Dick Tracy Meets Gruesome (1947)    1 Stars


Dick Tracy Meets Gruesome (1947)

Director: John Rawlins

Cast: Boris Karloff, Ralph Byrd, Anne Gwynne

Synopsis: Dick Tracy goes up against a villain who robs banks using a nerve gas.




Dick Tracy Meets Gruesome was the last of four movies made by RKO in the 1940s to featuriethe chisel-jawed homicide detective. It benefits from the presence of Boris Karloff as the eponymous Gruesome, and a quite bizarre storyline involving a gas that paralyses people in a way that freezes them in whatever position they were in when they first inhaled the gas, whether it’s chasing a cat or having a sneeze. The movie also makes an effort to recreate the exaggeratedly ugly features of those strange criminal characters from the comic strip through the use of such distinctive faces as Skelton Knaggs as X Ray, perennial extra George Lloyd (who made over 200 movies and was credited in about three of them) as the manager of The Hangman’s Knot, and, of course, Karloff himself.

Gruesome has just got out of prison — although whether he was released or escaped is never made clear — and he goes directly to a drinking den called The Hangman’s Knot, where he hooks up with old accomplice Melody Fiske (Tony Barrett). Melody tells him he’s working for a new boss he calls ‘the doctor’ and takes him to the doctor’s warehouse where they’re reluctantly allowed entry by the doctor’s sidekick, X Ray (all bad guys have a sidekick in Dick Tracy’s world). While Gruesome is left alone to await his introduction to the doctor he breaks into the safe (as you do) and has a whiff from a glass vial which almost knocks him out. He staggers away from the warehouse and just manages to make it to the door of the Hangman’s Knot before collapsing. Unfortunately for Gruesome, he’s picked up by a cop and transported to police headquarters. However, upon arrival it’s discovered by Pat Patton (Lyle Latell), Tracy’s sidekick (good guys, too, have a sidekick in DT’s world) that Gruesome has died and that rigor mortis has set in in an unfeasibly short period of time. But Gruesome is only under the effects of the drug he inhaled, and awakes in the morgue. He makes his escape by whacking Pat over the head and hiding under a sheet on a gurney when Tracy (Ralph Byrd) walks in.

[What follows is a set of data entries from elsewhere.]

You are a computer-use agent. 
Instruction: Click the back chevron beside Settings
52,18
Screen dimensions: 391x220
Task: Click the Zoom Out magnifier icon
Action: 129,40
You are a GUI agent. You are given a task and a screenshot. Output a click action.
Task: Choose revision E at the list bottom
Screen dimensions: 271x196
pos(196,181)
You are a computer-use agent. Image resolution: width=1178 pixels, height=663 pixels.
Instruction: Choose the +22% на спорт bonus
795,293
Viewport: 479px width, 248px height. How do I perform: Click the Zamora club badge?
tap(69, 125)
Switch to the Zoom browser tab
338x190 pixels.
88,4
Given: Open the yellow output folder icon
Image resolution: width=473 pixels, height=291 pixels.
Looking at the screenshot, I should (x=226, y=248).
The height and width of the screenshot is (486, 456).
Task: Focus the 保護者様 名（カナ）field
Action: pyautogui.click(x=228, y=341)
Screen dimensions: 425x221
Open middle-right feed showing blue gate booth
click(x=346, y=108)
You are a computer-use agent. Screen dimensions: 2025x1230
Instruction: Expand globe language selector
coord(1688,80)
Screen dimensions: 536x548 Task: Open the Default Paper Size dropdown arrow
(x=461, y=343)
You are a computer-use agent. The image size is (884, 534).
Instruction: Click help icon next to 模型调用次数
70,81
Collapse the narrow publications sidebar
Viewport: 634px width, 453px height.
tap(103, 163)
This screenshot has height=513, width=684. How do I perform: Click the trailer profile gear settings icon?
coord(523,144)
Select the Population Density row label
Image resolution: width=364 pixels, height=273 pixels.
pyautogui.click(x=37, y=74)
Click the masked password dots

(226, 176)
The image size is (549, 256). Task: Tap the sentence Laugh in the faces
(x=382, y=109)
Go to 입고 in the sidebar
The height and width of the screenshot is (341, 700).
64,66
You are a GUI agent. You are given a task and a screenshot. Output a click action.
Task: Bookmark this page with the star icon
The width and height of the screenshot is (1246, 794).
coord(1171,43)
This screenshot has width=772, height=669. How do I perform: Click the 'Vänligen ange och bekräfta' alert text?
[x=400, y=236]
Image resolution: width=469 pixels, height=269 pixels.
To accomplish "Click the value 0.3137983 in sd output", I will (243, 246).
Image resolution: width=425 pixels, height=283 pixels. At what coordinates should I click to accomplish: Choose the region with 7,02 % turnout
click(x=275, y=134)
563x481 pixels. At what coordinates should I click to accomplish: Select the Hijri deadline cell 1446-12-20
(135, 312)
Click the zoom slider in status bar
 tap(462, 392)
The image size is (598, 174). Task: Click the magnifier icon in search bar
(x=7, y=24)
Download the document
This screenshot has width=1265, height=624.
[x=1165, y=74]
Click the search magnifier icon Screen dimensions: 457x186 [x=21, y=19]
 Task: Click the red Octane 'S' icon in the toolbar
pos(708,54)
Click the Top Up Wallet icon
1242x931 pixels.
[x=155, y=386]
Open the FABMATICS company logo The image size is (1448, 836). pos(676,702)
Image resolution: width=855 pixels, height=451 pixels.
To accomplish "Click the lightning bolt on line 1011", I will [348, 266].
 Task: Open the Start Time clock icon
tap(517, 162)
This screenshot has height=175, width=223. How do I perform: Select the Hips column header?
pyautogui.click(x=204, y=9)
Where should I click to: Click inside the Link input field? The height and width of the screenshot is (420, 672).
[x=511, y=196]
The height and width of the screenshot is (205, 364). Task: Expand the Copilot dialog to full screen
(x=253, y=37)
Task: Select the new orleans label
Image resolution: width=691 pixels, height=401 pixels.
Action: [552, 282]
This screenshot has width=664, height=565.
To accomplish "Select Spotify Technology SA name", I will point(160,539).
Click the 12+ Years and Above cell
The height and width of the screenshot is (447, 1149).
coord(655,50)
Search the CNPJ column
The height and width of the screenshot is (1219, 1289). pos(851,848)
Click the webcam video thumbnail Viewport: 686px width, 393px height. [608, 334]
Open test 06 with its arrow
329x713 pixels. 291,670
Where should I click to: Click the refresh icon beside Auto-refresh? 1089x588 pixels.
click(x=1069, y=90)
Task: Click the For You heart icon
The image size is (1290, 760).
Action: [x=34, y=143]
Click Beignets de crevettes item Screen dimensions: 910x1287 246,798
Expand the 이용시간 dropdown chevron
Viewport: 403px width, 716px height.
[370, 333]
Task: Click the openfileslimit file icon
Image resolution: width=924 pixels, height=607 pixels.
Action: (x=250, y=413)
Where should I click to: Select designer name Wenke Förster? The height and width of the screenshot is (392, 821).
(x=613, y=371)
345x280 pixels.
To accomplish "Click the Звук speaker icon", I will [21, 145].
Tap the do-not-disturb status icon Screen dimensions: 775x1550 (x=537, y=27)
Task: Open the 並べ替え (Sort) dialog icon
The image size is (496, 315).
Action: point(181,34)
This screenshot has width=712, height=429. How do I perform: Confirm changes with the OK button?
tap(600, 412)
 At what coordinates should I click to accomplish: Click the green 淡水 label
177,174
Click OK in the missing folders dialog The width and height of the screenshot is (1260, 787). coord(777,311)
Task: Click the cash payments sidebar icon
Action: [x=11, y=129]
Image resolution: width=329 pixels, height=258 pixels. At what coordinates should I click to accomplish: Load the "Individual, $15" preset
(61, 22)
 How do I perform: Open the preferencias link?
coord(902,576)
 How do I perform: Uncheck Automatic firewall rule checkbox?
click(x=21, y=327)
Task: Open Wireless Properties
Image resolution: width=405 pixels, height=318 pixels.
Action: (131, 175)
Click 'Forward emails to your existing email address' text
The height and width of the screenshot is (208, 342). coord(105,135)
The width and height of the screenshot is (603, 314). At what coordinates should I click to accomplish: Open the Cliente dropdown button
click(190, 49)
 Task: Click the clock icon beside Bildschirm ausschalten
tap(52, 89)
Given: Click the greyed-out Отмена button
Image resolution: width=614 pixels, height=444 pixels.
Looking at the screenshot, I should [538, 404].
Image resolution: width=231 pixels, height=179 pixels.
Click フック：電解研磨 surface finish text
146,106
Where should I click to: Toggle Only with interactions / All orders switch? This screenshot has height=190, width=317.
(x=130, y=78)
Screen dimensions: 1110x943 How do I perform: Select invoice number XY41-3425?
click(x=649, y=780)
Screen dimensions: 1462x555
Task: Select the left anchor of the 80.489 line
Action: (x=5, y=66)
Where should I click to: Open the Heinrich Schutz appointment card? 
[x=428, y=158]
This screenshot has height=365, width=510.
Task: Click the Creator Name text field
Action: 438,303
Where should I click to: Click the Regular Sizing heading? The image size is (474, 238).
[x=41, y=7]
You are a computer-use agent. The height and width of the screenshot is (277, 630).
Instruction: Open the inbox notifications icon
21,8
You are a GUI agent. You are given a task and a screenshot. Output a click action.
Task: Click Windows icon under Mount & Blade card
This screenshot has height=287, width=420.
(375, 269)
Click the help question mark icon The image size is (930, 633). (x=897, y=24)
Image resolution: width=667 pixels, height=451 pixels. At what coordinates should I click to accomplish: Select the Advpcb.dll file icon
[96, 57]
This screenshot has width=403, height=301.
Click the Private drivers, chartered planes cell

The following day, Gruesome, Melody and X Ray pull off a heist at a city bank, which Tracy’s girlfriend Tess Trueheart (Anne Gwynne) just happens to be visiting, by planting a ‘bomb’ containing some of the gas Gruesome inhaled. The gas causes everybody in the bank to freeze, leaving the way clear for the robbers to stroll in and take what they want. The only person who isn’t affected by the gas, and who witnesses the entire robbery, is Tess who happened to be in the bank’s (apparently airtight) phone booth when the bomb went off. Tess phones Dick, but Gruesome and his gang make their getaway after first shooting one of the guards.

Tracy pays a visit on Dr. A. Tomic (Milton Parsons), whom we had earlier seen complaining to a colleague of Dick’s that he felt someone had it in for him. Tomic isn’t around, but his assistant, Irma M. Learned (June Clayworth) shows him where the formulas are stored to ensure none of them are missing, and Tracy takes a sample for testing.

As usual with these B-Movie shorts, the pace never lets up from the opening shot to the last, and the unusual — if far-fetched — nature of the story, combined with Karloff’s lugubrious presence, means that Dick Tracy Meets Gruesome is always engaging. It’s mostly played for laughs, with those character names — in addition to A. Tomic and I. M. Learned, Tracy’s sidekick Pat also pays a visit on a taxidermist named U. Stuffem — and self-referential lines, such as when Patton exclaims ‘If I didn’t know better I’d swear we were dealing with Boris Karloff.’ In fact, the quality is high enough to leave one wondering just why RKO decided not to make any more Dick Tracy movies. However, Ralph Byrd would reprise the role a further 48 times when he played the detective in the TV series that ran from 1950 until his untimely death in 1952.